Hi, I have one Education/Reference website(pr5) and i have 100+ unique/day visitors and 800+ page impression. i have 2500+ yahoo indexed page, 300+ google indexed page, 500+ msn indexed page. I have a lot of back-link from .edu domains. I want to sale text link from my home page. Only 10 spot avaliable for text links. How to set text link prices for 1-2-3 month? note:i dont want to say which site! i m waiting your helps...
I guess I can see the $100.00 a year but wouldnt that be risky on the publishers part? What if the publisher all of a sudden was launched to page one for a powerful keyword and found themselves seeing 2,000 unique a day. Or what if they started getting linked to and the internal pagerank pushed them up the SERP ladder? Wouldnt the publisher regret locking in the ad space for the full year when they could have made more money? Not trying to be an obstructionist but this happened to me. I have an advertiser who paid last November through next and paid based on my sites stats for last November. Over the past 6 months I have been blessed with #3 on a competitive product I sell and #7 for one of my most sought after set of keywords giving my daily unique numbers a very big boost. Now I am selling links for 4 times what I was then and am still having request via Linkworth but no longer have space. I can't remove the link because I always stay true to the deal I make. Basically I am stuck with it because I agreed to the price for a year. I guess I just try and see a big picture. Am I wrong?
Link/Ad buyers do not buy on potential, per say, they won't pay for potential. If you think your site will explode only offer 1 -3 month deal and then review it, nobody will pay for ads/links based on what you "think" might happen in the next 12 months. When you sell a link you are guaranteeing income, thats your side of the bargain, the advertiser will only pay for what is on offer at that point in time.
I agree, I would not try and sell based on potential. I just wouldnt sell ahead that far. I only sell 3 or 6 months out. That way if in 6 months things have changed for the better, I can make changes accordingly.
I think it all depends. I have thinked about selling links for a while, Wondered about prices, and all the other details too much.
uyma, have you considered signing up at Linkworth.com?
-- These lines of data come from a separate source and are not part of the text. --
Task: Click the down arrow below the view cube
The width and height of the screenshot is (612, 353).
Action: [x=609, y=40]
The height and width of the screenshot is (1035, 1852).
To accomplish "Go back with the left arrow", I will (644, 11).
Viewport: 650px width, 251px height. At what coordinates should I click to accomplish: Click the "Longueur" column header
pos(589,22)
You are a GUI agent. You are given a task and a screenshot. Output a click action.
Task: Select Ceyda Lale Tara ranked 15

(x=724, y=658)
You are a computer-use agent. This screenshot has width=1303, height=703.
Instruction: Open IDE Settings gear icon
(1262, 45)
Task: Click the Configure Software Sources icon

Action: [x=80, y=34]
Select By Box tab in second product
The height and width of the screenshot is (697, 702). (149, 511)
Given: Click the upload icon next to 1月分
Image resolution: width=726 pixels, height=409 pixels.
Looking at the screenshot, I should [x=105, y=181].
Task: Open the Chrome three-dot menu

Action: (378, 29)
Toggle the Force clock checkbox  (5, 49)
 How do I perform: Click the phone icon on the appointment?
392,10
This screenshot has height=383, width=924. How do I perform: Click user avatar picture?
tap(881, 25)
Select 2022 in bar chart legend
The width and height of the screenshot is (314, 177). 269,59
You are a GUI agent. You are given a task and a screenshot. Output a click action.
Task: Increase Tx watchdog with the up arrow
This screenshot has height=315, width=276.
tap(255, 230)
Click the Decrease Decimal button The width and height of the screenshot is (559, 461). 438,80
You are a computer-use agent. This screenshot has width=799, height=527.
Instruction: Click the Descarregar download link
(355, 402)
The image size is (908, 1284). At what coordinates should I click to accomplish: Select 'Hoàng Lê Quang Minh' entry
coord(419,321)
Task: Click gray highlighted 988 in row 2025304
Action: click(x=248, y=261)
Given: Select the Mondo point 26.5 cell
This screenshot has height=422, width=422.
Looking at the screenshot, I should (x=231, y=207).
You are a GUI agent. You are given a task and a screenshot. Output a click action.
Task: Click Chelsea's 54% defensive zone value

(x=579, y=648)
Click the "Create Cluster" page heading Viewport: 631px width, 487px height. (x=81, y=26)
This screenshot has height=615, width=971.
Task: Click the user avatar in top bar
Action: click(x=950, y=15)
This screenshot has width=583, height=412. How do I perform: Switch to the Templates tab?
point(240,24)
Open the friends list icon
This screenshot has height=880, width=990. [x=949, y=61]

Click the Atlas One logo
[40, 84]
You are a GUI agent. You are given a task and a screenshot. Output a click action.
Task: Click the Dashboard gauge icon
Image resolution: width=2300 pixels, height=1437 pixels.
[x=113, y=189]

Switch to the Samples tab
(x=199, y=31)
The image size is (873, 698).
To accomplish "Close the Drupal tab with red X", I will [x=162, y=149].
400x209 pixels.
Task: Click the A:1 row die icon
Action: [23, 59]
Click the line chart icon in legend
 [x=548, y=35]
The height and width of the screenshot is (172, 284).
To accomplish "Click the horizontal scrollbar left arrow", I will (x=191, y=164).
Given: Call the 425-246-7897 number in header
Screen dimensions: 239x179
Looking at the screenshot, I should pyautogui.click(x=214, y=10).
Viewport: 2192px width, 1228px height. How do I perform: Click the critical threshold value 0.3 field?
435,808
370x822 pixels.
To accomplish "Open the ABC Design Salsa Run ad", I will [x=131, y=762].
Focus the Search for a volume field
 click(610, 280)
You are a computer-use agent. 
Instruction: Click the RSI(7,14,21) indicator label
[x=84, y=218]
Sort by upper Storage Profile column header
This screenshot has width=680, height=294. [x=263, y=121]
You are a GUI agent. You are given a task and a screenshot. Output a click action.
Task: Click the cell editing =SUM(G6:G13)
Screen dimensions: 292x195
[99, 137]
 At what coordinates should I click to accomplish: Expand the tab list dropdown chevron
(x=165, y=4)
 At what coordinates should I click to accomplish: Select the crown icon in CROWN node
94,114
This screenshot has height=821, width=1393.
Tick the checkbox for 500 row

I am making about $250.00 a month with them. They have a "link appraiser" that seems to appraise them a bit high so I knock the price down to about 2/3's of what they appraise and I sell them within a few days. Just a thought.
Yep. LW is suggesting that because they make 30% of what you are making. Naturally they are going to want a "bigger" 30%. I wouldnt charge what they suggest, but I can say that people are paying it. Just look through the "sneak peek" feature in your publisher account and you can see that people are paying big bucks for links that are sold here at DP for 10% of the price. Still, LW is making me a nice monthly bonus so I think it is a good company. Customer service is pretty good as well.
I think that the best way of pricing things is just to see what others are charging, then you can make different experiments to see what works and doesn't. You can visit our own buy/sell forum at: http://forums.digitalpoint.com/forumdisplay.php?f=53 For sales by individual webmasters you may want to visit: http://www.linkadage.com Text link brokers also publish prices - for instance, http://www.text-link-ads.com http://www.textlinkbrokers.com The brokers' prices are probably much higher than you'd be able to get. Also, I think that text link prices fluctuate a lot like commodity markets do, so you'll need to keep up on things!
http://www.linkvendor.com/seo-tools/linkvalue.html you could alway try the link above to get a rough guide...anyone want to spend $8.53 to advertise on one of my sites..
Do you put them in the featured section? I just started with the service and it looks like its not that user friendly.
The tool doesn't really state how it calculates values. After testing it out, I'd say divide the value it give you by 2, and you'd probably have a fairly accurate price. Add a few extra percent if your selling a site wide text link.